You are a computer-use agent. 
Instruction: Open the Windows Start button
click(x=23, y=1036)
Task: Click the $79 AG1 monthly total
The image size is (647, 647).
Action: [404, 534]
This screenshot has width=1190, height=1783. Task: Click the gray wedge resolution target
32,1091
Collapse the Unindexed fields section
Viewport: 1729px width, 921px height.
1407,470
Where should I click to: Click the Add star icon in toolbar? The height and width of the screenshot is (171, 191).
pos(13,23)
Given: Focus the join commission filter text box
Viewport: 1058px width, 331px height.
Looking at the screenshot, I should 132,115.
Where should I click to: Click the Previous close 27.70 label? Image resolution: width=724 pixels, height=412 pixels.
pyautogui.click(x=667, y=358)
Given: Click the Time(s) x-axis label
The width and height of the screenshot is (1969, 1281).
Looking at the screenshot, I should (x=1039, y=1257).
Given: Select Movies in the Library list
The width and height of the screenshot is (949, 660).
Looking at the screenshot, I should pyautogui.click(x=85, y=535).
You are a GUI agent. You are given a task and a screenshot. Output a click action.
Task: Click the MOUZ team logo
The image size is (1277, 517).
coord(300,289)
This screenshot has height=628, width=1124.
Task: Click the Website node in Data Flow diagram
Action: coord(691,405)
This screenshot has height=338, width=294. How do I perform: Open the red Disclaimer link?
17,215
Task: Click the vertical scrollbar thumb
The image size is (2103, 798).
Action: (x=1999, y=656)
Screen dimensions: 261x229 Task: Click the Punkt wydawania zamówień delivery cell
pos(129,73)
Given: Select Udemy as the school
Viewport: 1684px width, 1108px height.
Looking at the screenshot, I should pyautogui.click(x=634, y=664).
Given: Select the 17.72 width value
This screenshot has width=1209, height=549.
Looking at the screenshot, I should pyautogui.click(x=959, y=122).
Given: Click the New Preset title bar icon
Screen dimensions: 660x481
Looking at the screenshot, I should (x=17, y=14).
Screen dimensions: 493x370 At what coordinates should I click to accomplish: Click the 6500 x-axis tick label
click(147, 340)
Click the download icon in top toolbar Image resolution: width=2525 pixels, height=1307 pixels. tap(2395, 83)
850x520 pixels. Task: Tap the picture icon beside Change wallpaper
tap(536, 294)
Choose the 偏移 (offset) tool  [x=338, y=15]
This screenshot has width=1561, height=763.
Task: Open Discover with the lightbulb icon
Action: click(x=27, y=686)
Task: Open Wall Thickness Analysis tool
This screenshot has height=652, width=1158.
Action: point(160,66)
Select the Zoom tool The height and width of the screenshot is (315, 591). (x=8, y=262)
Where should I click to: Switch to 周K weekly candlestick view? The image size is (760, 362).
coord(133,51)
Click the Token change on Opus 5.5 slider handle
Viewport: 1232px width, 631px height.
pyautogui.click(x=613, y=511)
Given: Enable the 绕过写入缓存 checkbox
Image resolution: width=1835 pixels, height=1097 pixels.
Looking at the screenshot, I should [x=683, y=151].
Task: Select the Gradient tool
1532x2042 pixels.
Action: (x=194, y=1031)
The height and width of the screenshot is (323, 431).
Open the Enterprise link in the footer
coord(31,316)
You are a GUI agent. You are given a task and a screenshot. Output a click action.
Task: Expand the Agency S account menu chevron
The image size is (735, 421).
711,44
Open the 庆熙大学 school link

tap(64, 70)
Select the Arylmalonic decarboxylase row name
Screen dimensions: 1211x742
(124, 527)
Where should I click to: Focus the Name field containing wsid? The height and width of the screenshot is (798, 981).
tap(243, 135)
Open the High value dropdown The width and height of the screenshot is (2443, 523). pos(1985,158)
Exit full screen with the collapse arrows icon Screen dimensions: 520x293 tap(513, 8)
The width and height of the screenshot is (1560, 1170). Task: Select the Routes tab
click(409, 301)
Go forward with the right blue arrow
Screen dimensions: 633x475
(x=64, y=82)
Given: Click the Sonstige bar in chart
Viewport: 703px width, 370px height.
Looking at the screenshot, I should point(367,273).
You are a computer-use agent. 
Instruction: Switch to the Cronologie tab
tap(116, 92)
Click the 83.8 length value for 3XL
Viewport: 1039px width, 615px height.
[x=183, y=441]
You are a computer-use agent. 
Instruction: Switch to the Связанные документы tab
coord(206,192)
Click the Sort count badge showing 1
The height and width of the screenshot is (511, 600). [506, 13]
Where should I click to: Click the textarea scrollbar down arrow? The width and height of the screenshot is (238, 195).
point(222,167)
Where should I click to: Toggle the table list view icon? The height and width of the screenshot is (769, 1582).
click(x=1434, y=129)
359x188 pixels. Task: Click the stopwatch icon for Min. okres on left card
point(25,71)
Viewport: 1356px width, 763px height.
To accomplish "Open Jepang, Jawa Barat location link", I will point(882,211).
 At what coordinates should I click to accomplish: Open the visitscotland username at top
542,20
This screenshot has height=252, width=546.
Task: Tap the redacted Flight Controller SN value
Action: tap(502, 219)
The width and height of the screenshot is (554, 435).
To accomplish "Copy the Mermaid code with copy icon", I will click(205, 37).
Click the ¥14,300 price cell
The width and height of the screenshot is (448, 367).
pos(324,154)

What this task involves: Copy out every one of the lines above, character for character, from the first to the last.

Answer to this task:
You are a computer-use agent. 
Instruction: Open the Windows Start button
click(x=23, y=1036)
Task: Click the $79 AG1 monthly total
The image size is (647, 647).
Action: [404, 534]
This screenshot has width=1190, height=1783. Task: Click the gray wedge resolution target
32,1091
Collapse the Unindexed fields section
Viewport: 1729px width, 921px height.
1407,470
Where should I click to: Click the Add star icon in toolbar? The height and width of the screenshot is (171, 191).
pos(13,23)
Given: Focus the join commission filter text box
Viewport: 1058px width, 331px height.
Looking at the screenshot, I should 132,115.
Where should I click to: Click the Previous close 27.70 label? Image resolution: width=724 pixels, height=412 pixels.
pyautogui.click(x=667, y=358)
Given: Click the Time(s) x-axis label
The width and height of the screenshot is (1969, 1281).
Looking at the screenshot, I should (x=1039, y=1257).
Given: Select Movies in the Library list
The width and height of the screenshot is (949, 660).
Looking at the screenshot, I should pyautogui.click(x=85, y=535).
You are a GUI agent. You are given a task and a screenshot. Output a click action.
Task: Click the MOUZ team logo
The image size is (1277, 517).
coord(300,289)
This screenshot has height=628, width=1124.
Task: Click the Website node in Data Flow diagram
Action: coord(691,405)
This screenshot has height=338, width=294. How do I perform: Open the red Disclaimer link?
17,215
Task: Click the vertical scrollbar thumb
The image size is (2103, 798).
Action: (x=1999, y=656)
Screen dimensions: 261x229 Task: Click the Punkt wydawania zamówień delivery cell
pos(129,73)
Given: Select Udemy as the school
Viewport: 1684px width, 1108px height.
Looking at the screenshot, I should pyautogui.click(x=634, y=664).
Given: Select the 17.72 width value
This screenshot has width=1209, height=549.
Looking at the screenshot, I should pyautogui.click(x=959, y=122).
Given: Click the New Preset title bar icon
Screen dimensions: 660x481
Looking at the screenshot, I should (x=17, y=14).
Screen dimensions: 493x370 At what coordinates should I click to accomplish: Click the 6500 x-axis tick label
click(147, 340)
Click the download icon in top toolbar Image resolution: width=2525 pixels, height=1307 pixels. tap(2395, 83)
850x520 pixels. Task: Tap the picture icon beside Change wallpaper
tap(536, 294)
Choose the 偏移 (offset) tool  [x=338, y=15]
This screenshot has width=1561, height=763.
Task: Open Discover with the lightbulb icon
Action: click(x=27, y=686)
Task: Open Wall Thickness Analysis tool
This screenshot has height=652, width=1158.
Action: point(160,66)
Select the Zoom tool The height and width of the screenshot is (315, 591). (x=8, y=262)
Where should I click to: Switch to 周K weekly candlestick view? The image size is (760, 362).
coord(133,51)
Click the Token change on Opus 5.5 slider handle
Viewport: 1232px width, 631px height.
pyautogui.click(x=613, y=511)
Given: Enable the 绕过写入缓存 checkbox
Image resolution: width=1835 pixels, height=1097 pixels.
Looking at the screenshot, I should [x=683, y=151].
Task: Select the Gradient tool
1532x2042 pixels.
Action: (x=194, y=1031)
The height and width of the screenshot is (323, 431).
Open the Enterprise link in the footer
coord(31,316)
You are a GUI agent. You are given a task and a screenshot. Output a click action.
Task: Expand the Agency S account menu chevron
The image size is (735, 421).
711,44
Open the 庆熙大学 school link

tap(64, 70)
Select the Arylmalonic decarboxylase row name
Screen dimensions: 1211x742
(124, 527)
Where should I click to: Focus the Name field containing wsid? The height and width of the screenshot is (798, 981).
tap(243, 135)
Open the High value dropdown The width and height of the screenshot is (2443, 523). pos(1985,158)
Exit full screen with the collapse arrows icon Screen dimensions: 520x293 tap(513, 8)
The width and height of the screenshot is (1560, 1170). Task: Select the Routes tab
click(409, 301)
Go forward with the right blue arrow
Screen dimensions: 633x475
(x=64, y=82)
Given: Click the Sonstige bar in chart
Viewport: 703px width, 370px height.
Looking at the screenshot, I should point(367,273).
You are a computer-use agent. 
Instruction: Switch to the Cronologie tab
tap(116, 92)
Click the 83.8 length value for 3XL
Viewport: 1039px width, 615px height.
[x=183, y=441]
You are a computer-use agent. 
Instruction: Switch to the Связанные документы tab
coord(206,192)
Click the Sort count badge showing 1
The height and width of the screenshot is (511, 600). [506, 13]
Where should I click to: Click the textarea scrollbar down arrow? The width and height of the screenshot is (238, 195).
point(222,167)
Where should I click to: Toggle the table list view icon? The height and width of the screenshot is (769, 1582).
click(x=1434, y=129)
359x188 pixels. Task: Click the stopwatch icon for Min. okres on left card
point(25,71)
Viewport: 1356px width, 763px height.
To accomplish "Open Jepang, Jawa Barat location link", I will point(882,211).
 At what coordinates should I click to accomplish: Open the visitscotland username at top
542,20
This screenshot has height=252, width=546.
Task: Tap the redacted Flight Controller SN value
Action: tap(502, 219)
The width and height of the screenshot is (554, 435).
To accomplish "Copy the Mermaid code with copy icon", I will click(205, 37).
Click the ¥14,300 price cell
The width and height of the screenshot is (448, 367).
pos(324,154)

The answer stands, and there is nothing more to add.